_WORK INSTRUCTION_:
This task calls for every entry below to be repeated exactly.

(Saved entries)
________
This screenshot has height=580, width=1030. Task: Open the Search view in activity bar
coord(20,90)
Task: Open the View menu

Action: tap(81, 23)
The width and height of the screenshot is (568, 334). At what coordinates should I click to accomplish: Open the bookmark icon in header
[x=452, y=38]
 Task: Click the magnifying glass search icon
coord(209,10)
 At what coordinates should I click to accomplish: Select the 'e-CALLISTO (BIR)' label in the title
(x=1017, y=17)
________
_ANSWER SPACE_:
This screenshot has height=580, width=1030. Task: Open the Search view in activity bar
coord(20,90)
Task: Open the View menu

Action: tap(81, 23)
The width and height of the screenshot is (568, 334). At what coordinates should I click to accomplish: Open the bookmark icon in header
[x=452, y=38]
 Task: Click the magnifying glass search icon
coord(209,10)
 At what coordinates should I click to accomplish: Select the 'e-CALLISTO (BIR)' label in the title
(x=1017, y=17)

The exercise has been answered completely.